Diets limit our choices and restrict us. We may resent this and act out our anger by overeating.

If we severely restrict our caloric intake and we deny ourselves the pleasure of savoring foods we love, we will build resentment. If our friends are enjoying pasta and we are chomping angrily on a dry chicken breast and a few leaves of lettuce, we are guaranteeing ourselves that we will make this injustice up later by overindulging on junk foods.

The intention then is not to diet but instead to strive for balance. We do this by first educating ourselves about what foods promote high energy and health. Then choosing these foods most of the time. We can indulge now and then, noticing how we feel when we make less than self-loving choices and how we feel when we select nourishing, health-promoting foods instead. Over time, as we strive to be more mindful about our choices and their consequences, we can make more and more self-loving choices. Remember, there are no mistakes, only lessons!

This is the most effective overall strategy to achieve a life of zest and radiant health. Deprivation diets are never helpful. They do cause weight gain so be gentle with yourself!

Enjoy the rest of summer! Warmly, Dr. Denise

Tuesday, August 5, 2008

Are Your Good Intentions Gone?

Have you ever had this experience? (I have hundreds of times!) You wake up in the morning regretting the way you ate last night and decide that today will be different. You set your intention firmly. Today you will remain conscious and choose foods and beverages that will foster health, energy and maybe even weight loss. You will be vigilant, aware, and you know that you will feel great about yourself as you move through your day making one self-loving choice after another.

You start your day with a wonderful, health-promoting breakfast – oatmeal, yogurt and fruit perhaps.
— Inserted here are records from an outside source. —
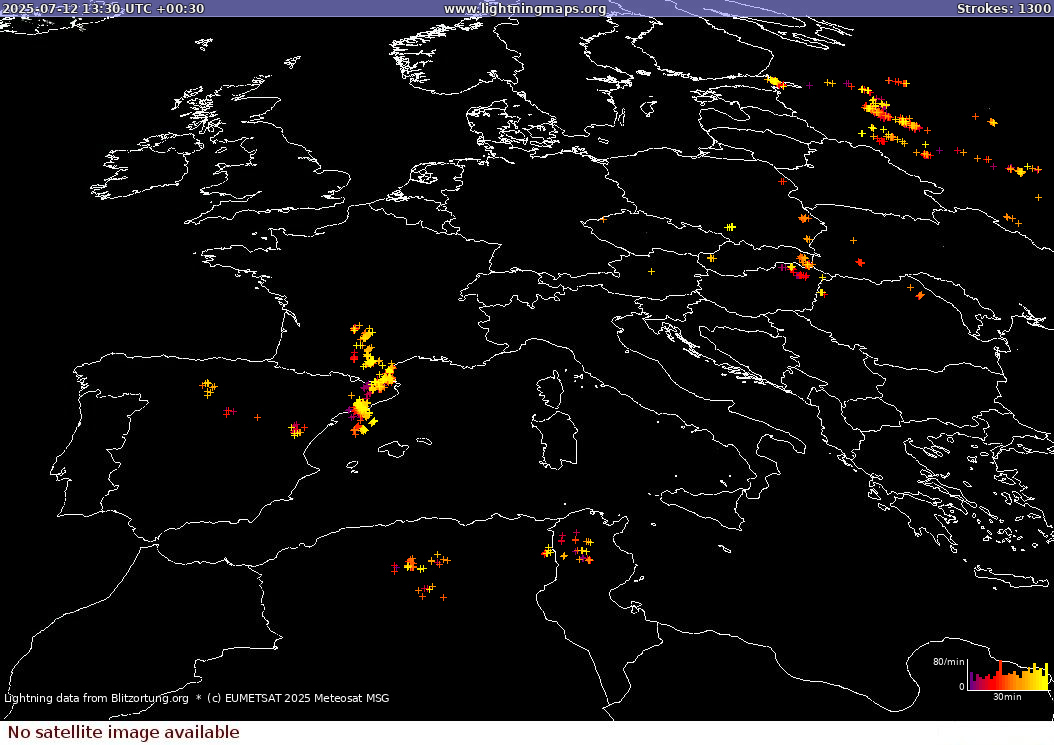Click the stroke rate histogram chart
The height and width of the screenshot is (745, 1054).
1008,676
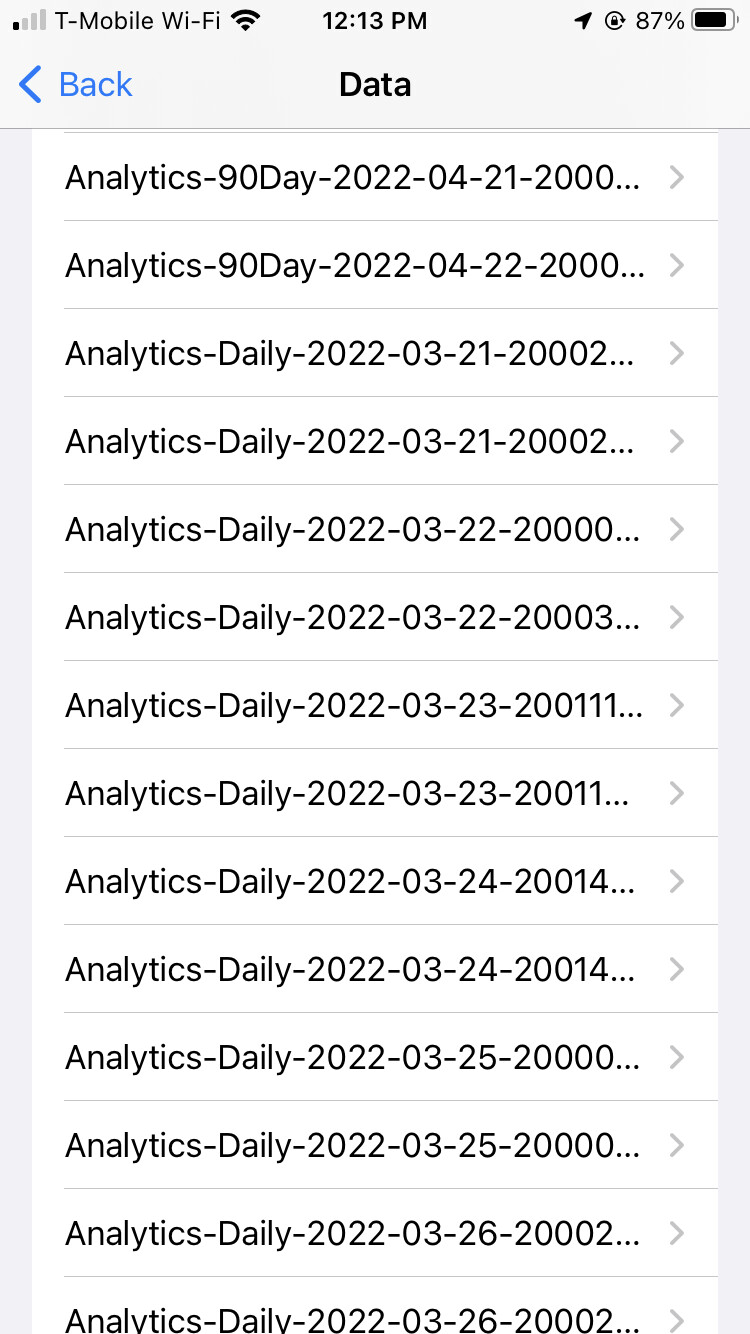750x1334 pixels.
Task: Open the Analytics-Daily-2022-03-23-200111 log
Action: coord(355,706)
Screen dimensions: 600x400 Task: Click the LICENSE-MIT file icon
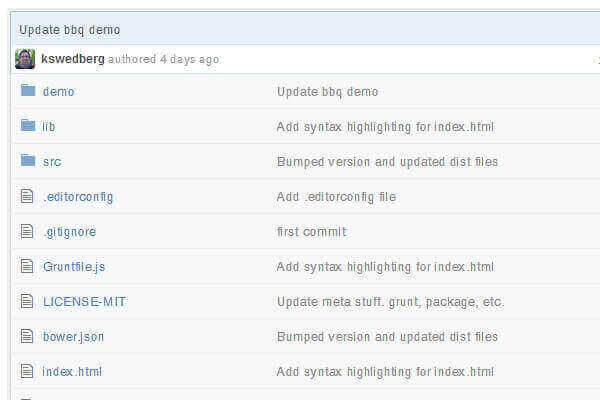pos(27,301)
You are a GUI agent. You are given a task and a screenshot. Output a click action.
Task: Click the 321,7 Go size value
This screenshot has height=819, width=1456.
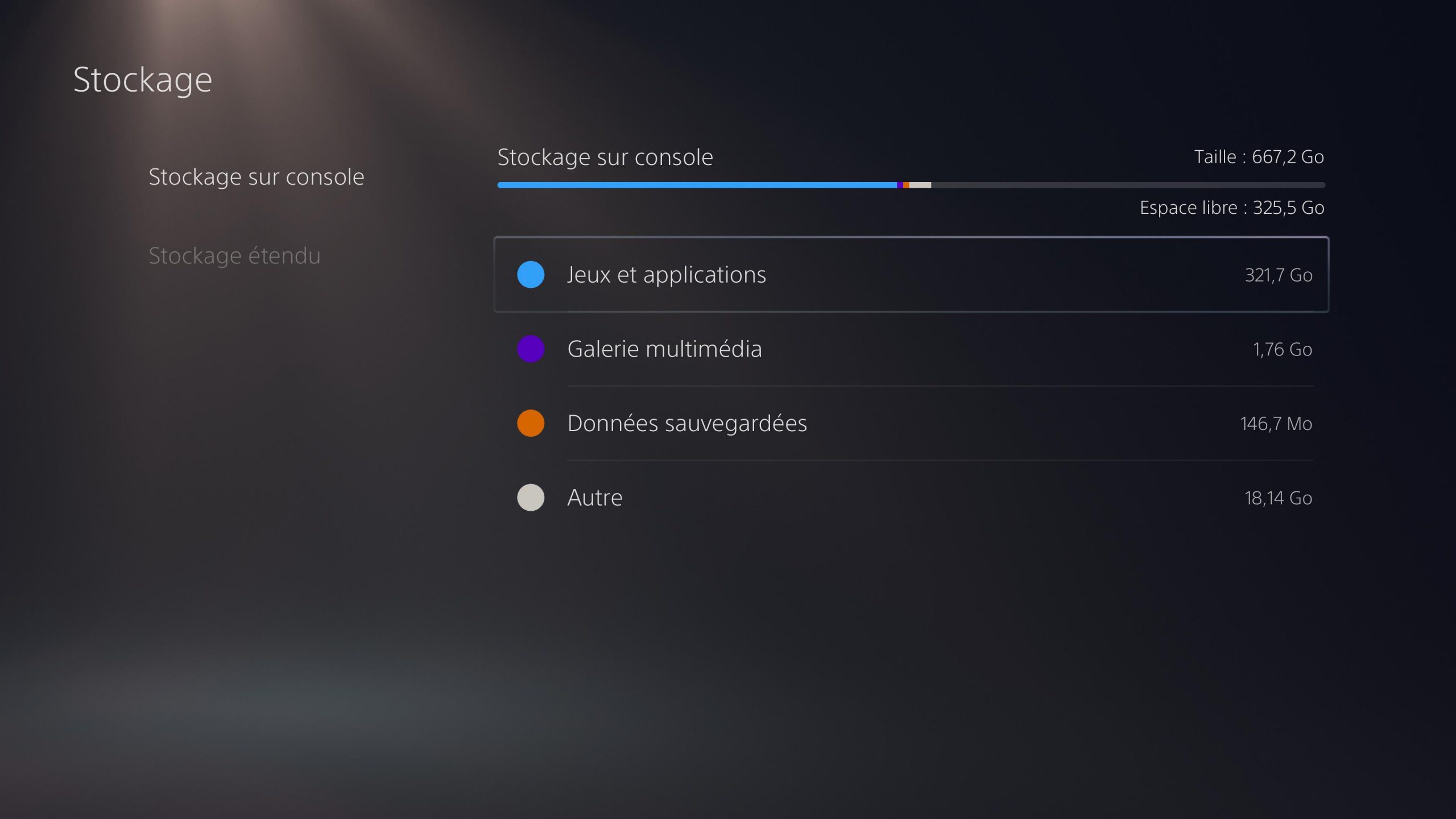click(1278, 275)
You feel fantastic knowing that this day is truly a new beginning and today is your chance to turn things around. As you face the stressors of the day, however, your resolve weakens and you start slipping into the wasteland of unconsciousness and emotional eating. This means that your fantastic intentions are fading quickly into the background and your awareness is now off of your best interests and on to the problems and distractions of your routine.

By afternoon, your “best laid plans” have evaporated and the good intentions of the morning have been abandoned. As you reach for a “pick me up” of caffeine and sugar in the waning hours of the afternoon, you may make a quick decision to try again tomorrow if you even remember that you did start out with some really good ideas about how to take loving care of yourself all day. More likely, however, you are unconscious by then and won’t really notice and revisit the issue until tomorrow morning when you awaken regretting your behaviors of yesterday and once again resolving to make today the day you actually remain conscious and attend to your real needs.

So what happens between the morning yogurt and the evening bowl of ice cream? Why did you venture so far your path? How did you slip so easily from mindful to mindless without even noticing? These are worthy questions for you to ponder. It is easy to collapse into mindlessness and many of us have been doing that repeatedly for years. Now is the time to do something different. Now is the time for you to make yourself #1 all day long.

Here are a few suggestions. You can get a buddy to check in with throughout the day and ask each other how you are managing your stress and reminding each other to be gentle and loving with yourself. You can carry a small journal around with you and make a brief entry each time you feel like grabbing more snacks. You can schedule short breaks into your day when you can sit quietly and take deep breaths for a few moments. These are some ways to keep on your personal path.

You can also use The Bach Flower Remedies found in the emotional eating support kit – cherry plum, crab apple and chestnut bud. These can help you enormously as you learn to treat yourself and your body with care, stay in control and stop the frustrating cycle of overeating, feeling awful and overeating more to medicate yourself. I have been amazed at how helpful these little drops have been for my clients. You may find they provide an effective means of stopping the mindless eating and staying more conscious of yourself.